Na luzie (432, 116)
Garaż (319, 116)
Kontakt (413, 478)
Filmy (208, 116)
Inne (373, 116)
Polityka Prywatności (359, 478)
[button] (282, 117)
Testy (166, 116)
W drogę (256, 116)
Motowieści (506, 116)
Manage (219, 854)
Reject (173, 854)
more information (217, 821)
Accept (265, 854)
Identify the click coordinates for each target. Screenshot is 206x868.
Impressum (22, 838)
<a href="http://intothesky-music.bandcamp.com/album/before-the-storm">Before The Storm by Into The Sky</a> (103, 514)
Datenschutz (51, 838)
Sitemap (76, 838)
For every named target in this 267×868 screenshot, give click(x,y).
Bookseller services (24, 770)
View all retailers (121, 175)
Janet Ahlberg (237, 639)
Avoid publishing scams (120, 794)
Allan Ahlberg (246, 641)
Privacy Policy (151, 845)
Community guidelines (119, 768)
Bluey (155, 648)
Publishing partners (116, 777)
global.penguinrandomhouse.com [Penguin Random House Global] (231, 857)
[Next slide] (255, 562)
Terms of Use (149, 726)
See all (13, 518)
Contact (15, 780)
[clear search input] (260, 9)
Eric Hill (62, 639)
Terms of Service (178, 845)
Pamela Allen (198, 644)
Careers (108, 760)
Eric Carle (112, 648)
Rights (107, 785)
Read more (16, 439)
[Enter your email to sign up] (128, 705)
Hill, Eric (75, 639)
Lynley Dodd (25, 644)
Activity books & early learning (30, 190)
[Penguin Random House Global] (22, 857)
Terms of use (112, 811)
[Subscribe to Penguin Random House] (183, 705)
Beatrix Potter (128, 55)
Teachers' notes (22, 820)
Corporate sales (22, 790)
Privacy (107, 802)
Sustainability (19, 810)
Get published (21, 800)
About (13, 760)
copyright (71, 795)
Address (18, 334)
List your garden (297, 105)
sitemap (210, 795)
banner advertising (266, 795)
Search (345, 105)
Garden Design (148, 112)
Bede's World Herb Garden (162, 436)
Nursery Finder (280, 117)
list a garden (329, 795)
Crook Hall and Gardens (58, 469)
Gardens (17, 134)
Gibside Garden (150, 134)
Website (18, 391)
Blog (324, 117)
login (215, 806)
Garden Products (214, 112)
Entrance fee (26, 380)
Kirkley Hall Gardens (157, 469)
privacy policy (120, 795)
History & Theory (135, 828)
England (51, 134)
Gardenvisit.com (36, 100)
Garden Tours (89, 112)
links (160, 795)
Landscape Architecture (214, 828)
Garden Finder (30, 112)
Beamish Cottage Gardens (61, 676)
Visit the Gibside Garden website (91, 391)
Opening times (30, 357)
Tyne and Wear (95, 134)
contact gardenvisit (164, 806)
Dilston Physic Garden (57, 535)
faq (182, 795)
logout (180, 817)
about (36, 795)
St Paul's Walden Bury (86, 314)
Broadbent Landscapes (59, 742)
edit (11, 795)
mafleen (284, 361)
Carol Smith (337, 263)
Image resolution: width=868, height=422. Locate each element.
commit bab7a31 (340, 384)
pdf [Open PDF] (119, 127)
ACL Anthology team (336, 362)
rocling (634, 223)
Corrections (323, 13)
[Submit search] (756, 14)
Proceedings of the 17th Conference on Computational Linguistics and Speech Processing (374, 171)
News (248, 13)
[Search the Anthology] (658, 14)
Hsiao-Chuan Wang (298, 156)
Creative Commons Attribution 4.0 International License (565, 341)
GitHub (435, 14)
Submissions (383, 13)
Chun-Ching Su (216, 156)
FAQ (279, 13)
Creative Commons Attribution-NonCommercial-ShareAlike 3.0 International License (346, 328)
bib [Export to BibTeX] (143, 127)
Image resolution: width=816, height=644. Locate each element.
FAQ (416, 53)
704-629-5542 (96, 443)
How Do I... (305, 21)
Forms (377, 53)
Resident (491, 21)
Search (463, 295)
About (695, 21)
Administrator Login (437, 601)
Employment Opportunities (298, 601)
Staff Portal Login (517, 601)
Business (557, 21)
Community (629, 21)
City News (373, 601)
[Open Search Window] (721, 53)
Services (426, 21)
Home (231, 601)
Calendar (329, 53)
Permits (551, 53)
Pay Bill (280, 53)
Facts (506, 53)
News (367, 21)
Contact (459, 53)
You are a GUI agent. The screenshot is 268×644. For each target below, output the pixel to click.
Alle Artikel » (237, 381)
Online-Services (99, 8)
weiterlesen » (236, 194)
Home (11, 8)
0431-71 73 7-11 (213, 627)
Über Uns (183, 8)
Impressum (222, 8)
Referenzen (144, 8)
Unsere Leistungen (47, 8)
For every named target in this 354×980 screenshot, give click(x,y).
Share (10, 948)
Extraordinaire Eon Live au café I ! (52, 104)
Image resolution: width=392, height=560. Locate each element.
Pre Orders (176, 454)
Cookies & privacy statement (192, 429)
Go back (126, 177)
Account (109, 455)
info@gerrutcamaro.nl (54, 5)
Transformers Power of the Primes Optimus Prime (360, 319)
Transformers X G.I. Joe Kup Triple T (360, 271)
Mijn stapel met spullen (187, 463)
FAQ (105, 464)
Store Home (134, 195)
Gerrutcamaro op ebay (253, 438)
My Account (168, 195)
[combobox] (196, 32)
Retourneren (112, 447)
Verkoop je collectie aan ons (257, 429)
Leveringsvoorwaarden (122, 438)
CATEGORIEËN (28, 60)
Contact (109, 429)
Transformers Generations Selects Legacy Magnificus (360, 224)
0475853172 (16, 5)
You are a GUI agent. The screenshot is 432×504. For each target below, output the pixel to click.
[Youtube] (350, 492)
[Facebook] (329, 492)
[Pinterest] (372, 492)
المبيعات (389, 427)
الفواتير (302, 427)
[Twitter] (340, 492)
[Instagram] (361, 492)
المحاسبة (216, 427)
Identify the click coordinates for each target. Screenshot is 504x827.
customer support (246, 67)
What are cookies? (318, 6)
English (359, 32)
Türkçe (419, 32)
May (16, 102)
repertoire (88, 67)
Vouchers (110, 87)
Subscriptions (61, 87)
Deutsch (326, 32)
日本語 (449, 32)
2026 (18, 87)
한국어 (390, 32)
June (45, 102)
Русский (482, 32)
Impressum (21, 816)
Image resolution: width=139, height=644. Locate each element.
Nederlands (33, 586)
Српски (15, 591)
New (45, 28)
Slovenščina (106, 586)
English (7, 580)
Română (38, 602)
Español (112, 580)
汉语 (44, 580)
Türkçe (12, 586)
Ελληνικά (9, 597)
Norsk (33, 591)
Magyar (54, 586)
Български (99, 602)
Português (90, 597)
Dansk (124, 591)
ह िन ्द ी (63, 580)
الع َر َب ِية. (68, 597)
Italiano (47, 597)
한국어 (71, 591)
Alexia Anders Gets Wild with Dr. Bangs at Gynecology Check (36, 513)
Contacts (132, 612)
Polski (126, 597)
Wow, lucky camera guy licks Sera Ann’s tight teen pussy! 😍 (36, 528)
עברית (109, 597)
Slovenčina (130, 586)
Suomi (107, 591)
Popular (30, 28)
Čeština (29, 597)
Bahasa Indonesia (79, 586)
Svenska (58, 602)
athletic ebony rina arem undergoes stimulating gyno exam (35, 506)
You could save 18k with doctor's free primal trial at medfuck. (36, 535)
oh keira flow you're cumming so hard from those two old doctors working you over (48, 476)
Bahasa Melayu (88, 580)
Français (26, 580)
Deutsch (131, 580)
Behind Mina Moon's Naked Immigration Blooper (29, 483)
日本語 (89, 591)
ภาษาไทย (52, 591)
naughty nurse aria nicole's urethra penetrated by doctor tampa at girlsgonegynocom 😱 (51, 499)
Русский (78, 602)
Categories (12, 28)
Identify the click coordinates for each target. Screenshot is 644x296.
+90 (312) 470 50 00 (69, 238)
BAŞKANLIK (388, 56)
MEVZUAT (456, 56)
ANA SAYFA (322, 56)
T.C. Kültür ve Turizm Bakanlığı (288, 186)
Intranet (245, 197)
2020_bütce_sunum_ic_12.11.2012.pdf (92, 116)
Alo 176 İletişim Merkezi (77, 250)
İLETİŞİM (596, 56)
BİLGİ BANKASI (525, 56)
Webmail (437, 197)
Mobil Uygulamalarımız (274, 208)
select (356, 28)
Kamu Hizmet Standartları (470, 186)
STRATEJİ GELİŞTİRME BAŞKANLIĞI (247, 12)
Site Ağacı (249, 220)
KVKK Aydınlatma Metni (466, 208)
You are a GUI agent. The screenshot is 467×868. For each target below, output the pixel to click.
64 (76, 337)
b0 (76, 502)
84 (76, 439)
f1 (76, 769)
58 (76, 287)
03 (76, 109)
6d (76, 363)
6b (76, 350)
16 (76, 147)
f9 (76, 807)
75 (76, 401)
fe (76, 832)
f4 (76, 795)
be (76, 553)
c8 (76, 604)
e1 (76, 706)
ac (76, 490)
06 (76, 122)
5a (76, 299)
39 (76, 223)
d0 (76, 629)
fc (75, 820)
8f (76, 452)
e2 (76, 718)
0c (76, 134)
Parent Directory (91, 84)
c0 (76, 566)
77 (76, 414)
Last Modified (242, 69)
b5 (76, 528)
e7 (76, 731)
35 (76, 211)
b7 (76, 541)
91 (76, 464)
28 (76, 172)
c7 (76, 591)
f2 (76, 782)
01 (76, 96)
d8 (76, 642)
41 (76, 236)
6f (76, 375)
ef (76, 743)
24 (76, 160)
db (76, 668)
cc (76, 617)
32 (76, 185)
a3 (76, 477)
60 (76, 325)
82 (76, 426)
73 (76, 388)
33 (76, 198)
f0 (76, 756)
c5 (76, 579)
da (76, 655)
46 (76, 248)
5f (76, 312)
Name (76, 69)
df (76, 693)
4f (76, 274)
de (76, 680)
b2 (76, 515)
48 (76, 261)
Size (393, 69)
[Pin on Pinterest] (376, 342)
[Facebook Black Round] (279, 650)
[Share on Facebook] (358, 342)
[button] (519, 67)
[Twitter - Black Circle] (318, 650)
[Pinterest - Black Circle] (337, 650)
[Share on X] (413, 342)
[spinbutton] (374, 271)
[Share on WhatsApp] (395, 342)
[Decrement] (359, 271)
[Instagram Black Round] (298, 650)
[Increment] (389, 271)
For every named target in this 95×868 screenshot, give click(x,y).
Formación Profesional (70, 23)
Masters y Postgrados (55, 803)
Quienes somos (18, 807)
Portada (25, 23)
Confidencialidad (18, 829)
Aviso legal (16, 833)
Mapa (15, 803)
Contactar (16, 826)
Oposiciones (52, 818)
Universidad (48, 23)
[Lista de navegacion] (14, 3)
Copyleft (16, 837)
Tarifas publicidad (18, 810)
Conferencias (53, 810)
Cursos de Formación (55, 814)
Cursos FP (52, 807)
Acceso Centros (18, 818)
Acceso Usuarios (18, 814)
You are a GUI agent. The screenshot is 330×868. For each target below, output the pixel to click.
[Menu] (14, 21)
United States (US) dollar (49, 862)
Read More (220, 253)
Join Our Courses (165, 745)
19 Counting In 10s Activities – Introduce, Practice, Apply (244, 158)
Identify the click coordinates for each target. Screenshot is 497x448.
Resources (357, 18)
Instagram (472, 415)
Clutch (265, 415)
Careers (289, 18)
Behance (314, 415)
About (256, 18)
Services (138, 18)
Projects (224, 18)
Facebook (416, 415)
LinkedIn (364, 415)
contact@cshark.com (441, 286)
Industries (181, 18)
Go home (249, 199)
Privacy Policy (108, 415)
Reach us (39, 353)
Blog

___

Reproduce character for character the stretch of lines from the one containing "Terms of use (112, 811)" through the one containing "copyright (71, 795)", both ends included.

Terms of use (112, 811)
[Subscribe to Penguin Random House] (183, 705)
Beatrix Potter (128, 55)
Teachers' notes (22, 820)
Corporate sales (22, 790)
Privacy (107, 802)
Sustainability (19, 810)
Get published (21, 800)
About (13, 760)
copyright (71, 795)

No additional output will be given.